# Question newbi apple TV  Wifi, DD NAS et pc portable :)



## Stef_1098S (12 Août 2008)

Bonjour je suis un newbi complet sur apple TV et je cherche a avoir une reponse clair que les vendeurs ont du mal a me donner

je dispose de 100% de ma musique numerique sur un DD NAS en reseau (branché sur le reseau de ma livebox) , tout est en APPLE LOSSLESS, j'accede a ma musique en wifi avec Itune sur un PC portable :rose:,  ma blibliotheque est donc sur ce PC...

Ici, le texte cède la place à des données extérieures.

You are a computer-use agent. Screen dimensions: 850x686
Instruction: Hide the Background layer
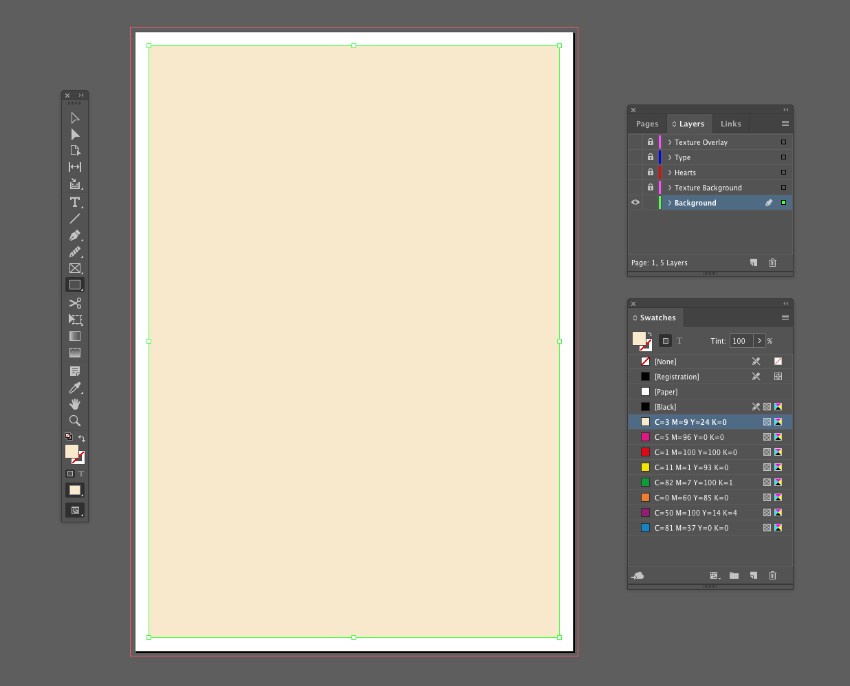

ma question est : avec une apple TV est ce que je peux facilement sans "'trop" bidouiller avoir acces a ma musique qui se trouve sur mon NAS tout en eyant mon PC portable eteind (et surtout sans avoir a charger la musique en local sur le DD de l'apple TV, mon DD NAS fait 1 tera....)

deuxieme question : l'apple TV permet-elle d'avoir acces au WebRadio ?

merci 

Stef


----------



## ipascm (13 Août 2008)

malheureusement tu ne pourras pas pointer directement sur ton NAS, sauf si ton NAS dispose d'un serveur itunes, ce qui est le cas pour certains.

Sinon, il te reste à laisser allumer ton pc sur lequel itunes se trouve, puis de connecter ton apple TV sur ordinateur partagé. tu pourras directement lire tes fichiers depuis ton NAS

voilou je ne sais pas si c'est très clair


----------